Apple is considering the lawsuit to be a warning to other spyware vendors. “The steps Apple is taking today sending a clear message: in a free society, it is unacceptable to weaponize powerful state-sponsored spyware against innocent users and those seeking to make the world a better place,” Ivan Krstic, Apple’s head of security engineering and architecture, said in a tweet.

NSO Group software permits “attacks, which include from sovereign governments that pay hundreds of millions of dollars to target and attack a tiny fraction of users with information of particular interest to NSO’s customers,” Apple said in the lawsuit filed in federal court in the Northern District of California, which states that it is not “ordinary consumer malware.”

Apple also said on Tuesday it had patched the flawed enabling the NSO Group software to access private data on iPhones using “zero-click” attacks where the malware is delivered through a text message and leaves little trace of infection.

Apple alleged in its lawsuit, Pegasus’ users can remotely surveil the iPhone owner’s activities, collect emails, text messages, and browsing history, accessing the device’s microphone and camera.

Apple said the attacks were only targeted at a few customers, and it said it would inform iPhone users who may have been targeted by Pegasus malware.

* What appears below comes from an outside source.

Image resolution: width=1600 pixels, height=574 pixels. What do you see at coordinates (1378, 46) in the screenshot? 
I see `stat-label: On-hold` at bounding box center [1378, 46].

“To deliver FORCED ENTRY to Apple devices, attackers created Apple IDs to send malicious data to a victim’s device, which allows NSO Group or its clients to deliver and install Pegasus spyware without a victim’s knowledge,” Apple said in its announcement. “Though misused to deliver FORCED ENTRY, Apple servers were not hacked or compromised in the attacks.”

Apple said that the NSO Group created Apple ID accounts and violated the iCloud terms of service to operate its spyware.

NSO Group is accused of using “0day” bugs to create its spyware, or flaws that Apple has not yet fixed. Once Apple fixes an exploit, it’s no longer a 0day, and users can protect themselves by updating their iPhone software.